The tax year is almost over. What can I do to structure my business and personal finances so that they are as tax efficient as possible?
The end of the tax year on 5th April is fast approaching, and this is always a good time of year to think about ways to structure your business and personal finances so that they are as tax-efficient as possible. With new rates and various legislative changes due in the 2017/18 tax year, here are some of the planning strategies you might wish to consider:
Utilise personal allowances
Every individual has their own tax-free personal allowance for income tax purposes, which for 2016/17 is £11,000. Where a spouse or partner has little or no income, transferring income or income-producing assets to them can help to make the best use of their personal allowance.

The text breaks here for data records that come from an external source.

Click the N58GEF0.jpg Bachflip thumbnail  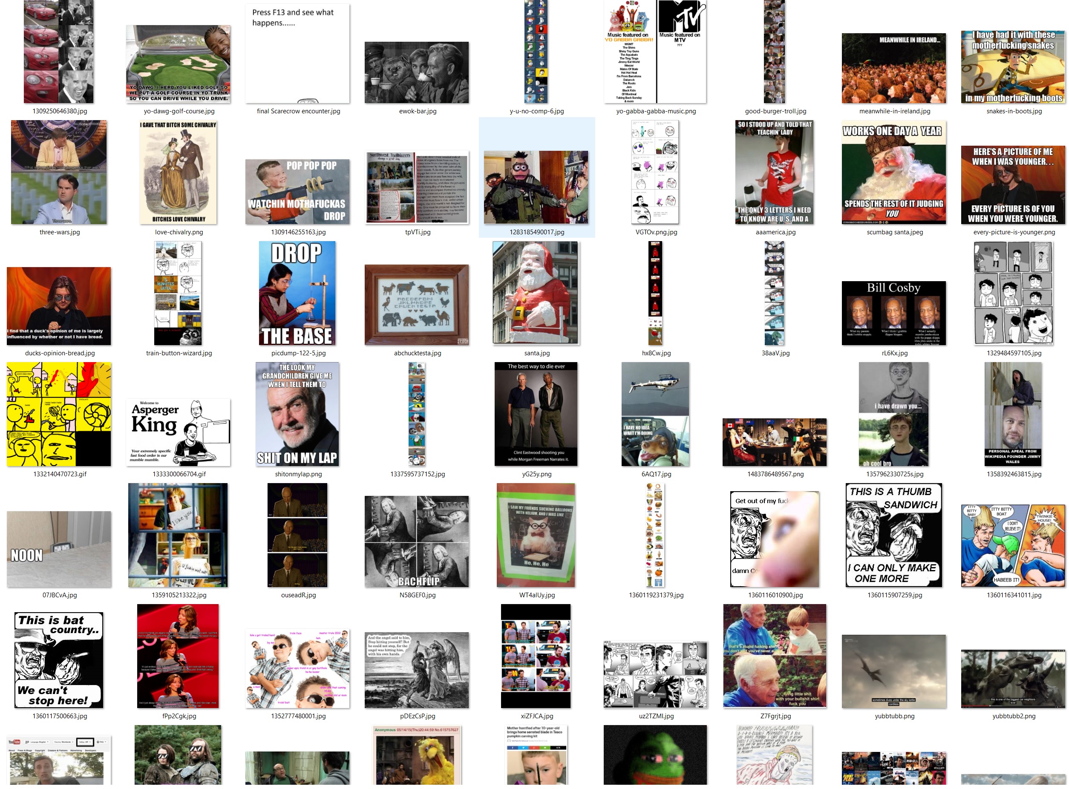[417, 542]
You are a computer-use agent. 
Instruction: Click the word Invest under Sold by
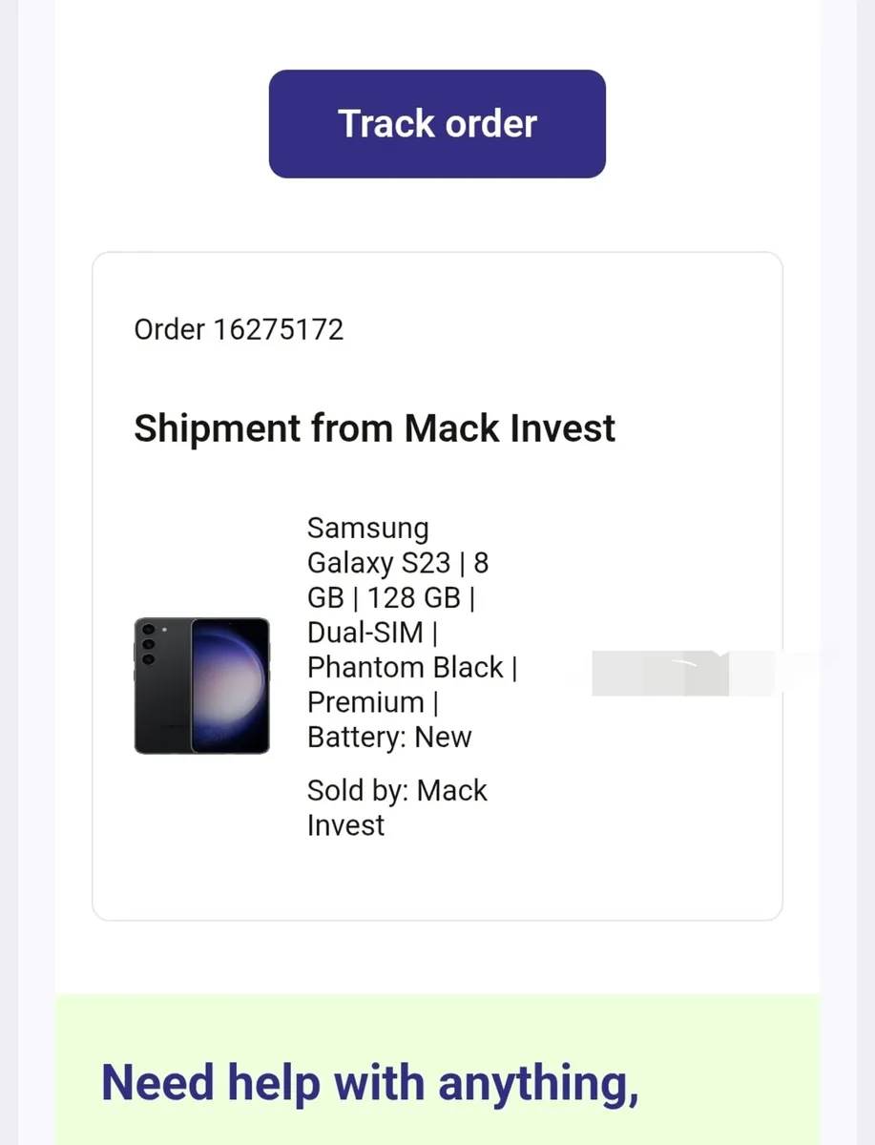point(345,825)
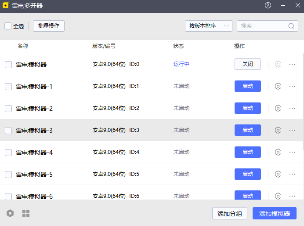The height and width of the screenshot is (226, 304).
Task: Expand the 按版本排序 sort dropdown
Action: tap(209, 26)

However, take care to avoid falling foul of the settlements legislation governing ‘income shifting’, and consider the legal consequences of transfers.
Meanwhile, the Marriage Allowance means that, in this tax year, up to £1,100 of an individual’s personal allowance may be transferred by eligible spouses and civil partners to their husband, wife or civil partner, where neither pays tax at the higher or additional rate This can reduce their tax bill by up to £220.

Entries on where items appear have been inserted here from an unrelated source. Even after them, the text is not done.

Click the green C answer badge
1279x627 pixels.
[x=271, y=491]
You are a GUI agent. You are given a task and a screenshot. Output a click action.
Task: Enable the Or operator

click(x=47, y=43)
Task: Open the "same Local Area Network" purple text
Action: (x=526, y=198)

Beware of the ‘hidden’ income tax rate
In 2016/17 the 40% higher rate of income tax begins when your taxable income exceeds £32,000. However, if your income exceeds £100,000 you could actually be liable to an effective rate 60%. This is because your personal allowance is clawed back by £1 for every £2 by which your adjusted net income exceeds £100,000.

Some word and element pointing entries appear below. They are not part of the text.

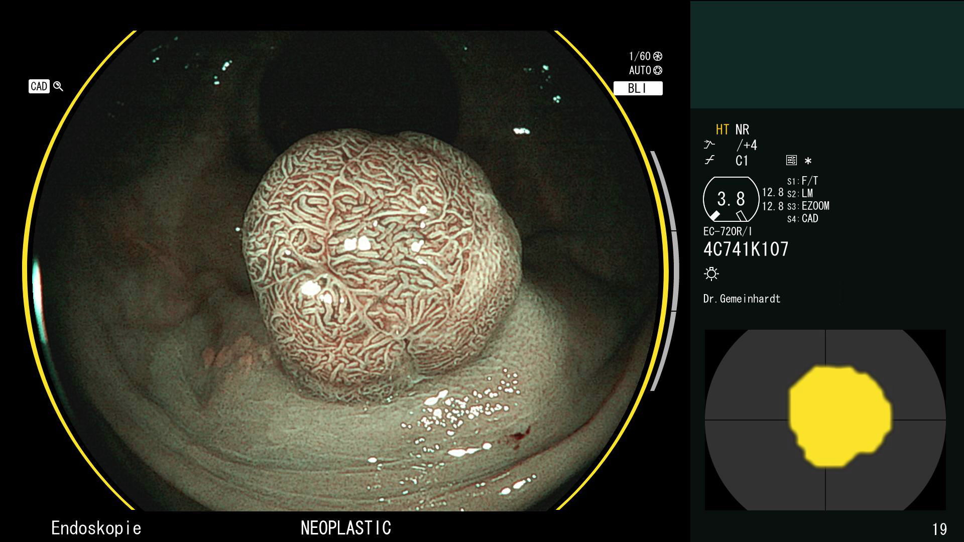
Task: Click the color enhancement icon beside C1
Action: coord(709,161)
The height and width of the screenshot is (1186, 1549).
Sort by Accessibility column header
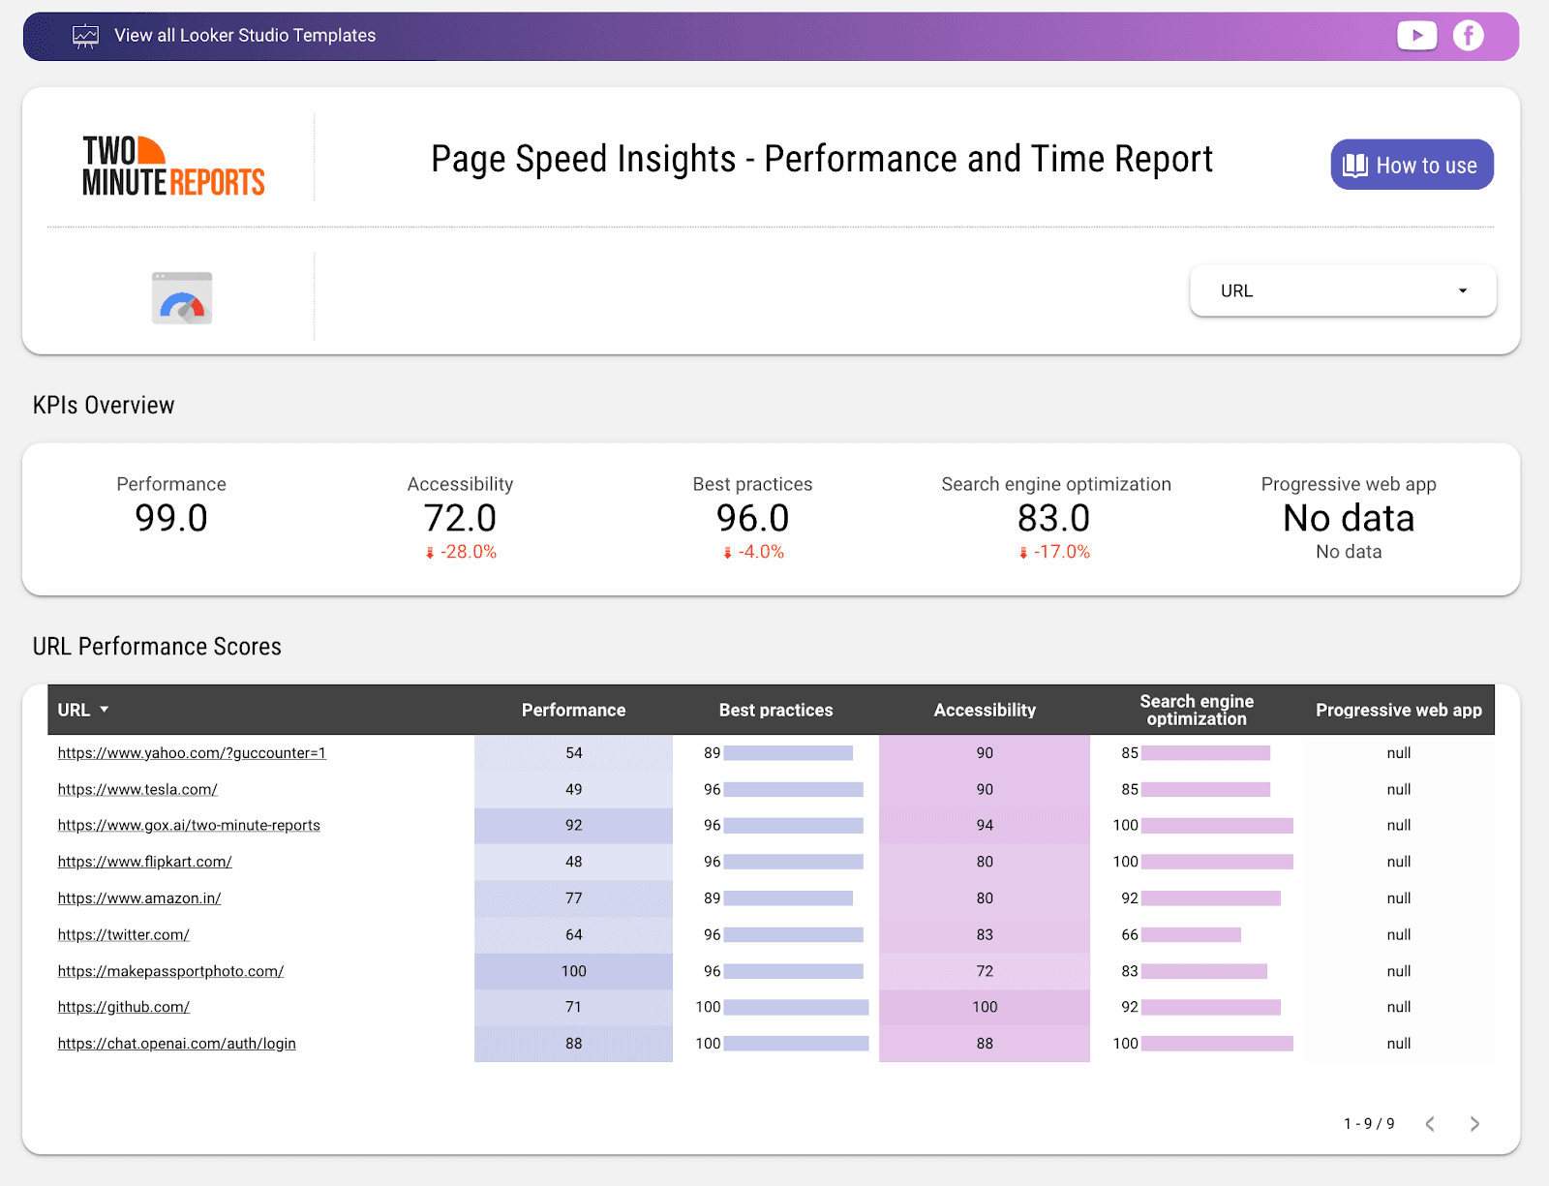click(x=984, y=710)
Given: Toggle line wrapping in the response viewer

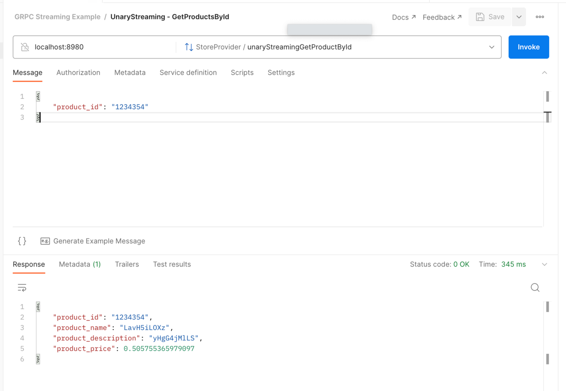Looking at the screenshot, I should tap(22, 287).
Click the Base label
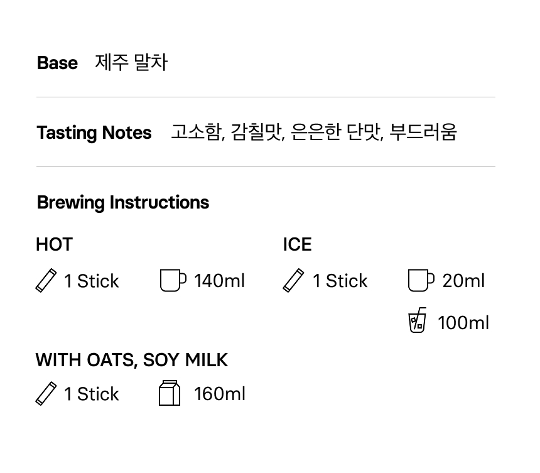 pyautogui.click(x=57, y=63)
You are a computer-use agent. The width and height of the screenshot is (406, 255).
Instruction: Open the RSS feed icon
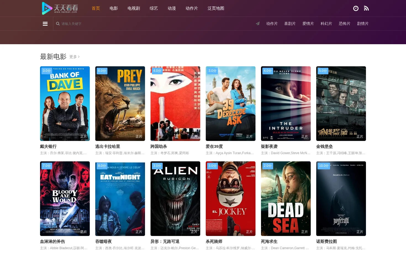tap(366, 8)
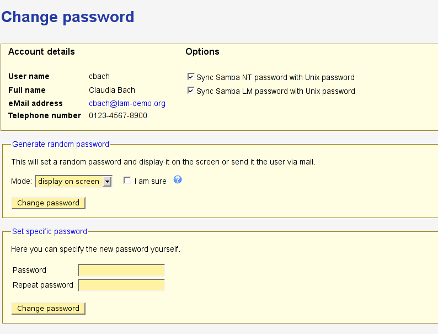
Task: Click the blue help icon beside I am sure
Action: (178, 180)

Extracting business profits: dividend or salary/bonus?
When it comes to extracting profit from your company, it is important to consider both the tax and business implications of the various options available. The question of whether it is better to take a salary/bonus or a dividend requires particular careful consideration. A dividend is paid free of national insurance contributions (NICs), whilst a salary or bonus can carry up to 25.8% in combined employer and employee contributions. However, a salary or bonus is generally tax deductible for the company, whereas dividends are not. The 5th April 2017 is the last date for paying a 2016/17 dividend, and any higher or additional rate tax on that dividend will not be due until 31 January 2018.
Company car considerations
Despite increases in tax charges, company cars remain a popular benefit for many employees’ and a key business tool for employers. However, tax and national insurance costs could mean that the company car is not the most tax-efficient option for either employer or employee. The basis for taxing those who use company cars is to tax a figure calculated by multiplying the car’s list price by an emissions-based percentage (the ‘appropriate percentage’), with a 3% surcharge on diesel powered cars. Where the employer pays for any fuel used privately by the employee, there is an additional benefit charge calculated by applying the C02-based car benefit percentage to the car fuel benefit charge multiplier of £22,200. You might want to consider carrying out a complete review of your company car policy, as it could prove more beneficial to pay employees for business mileage in their own vehicles at the statutory mileage rates. In some cases, an employer provided ‘van’ may be a viable alternative to a company car.
These are just some of the areas where you may be able to minimise your tax bill before the end of the tax year on the 5th April 2017.
The advice above is specific to the facts surrounding the questions posed. Neither FPM nor the contributors accept any liability for any direct or indirect loss arising from any reliance placed on replies.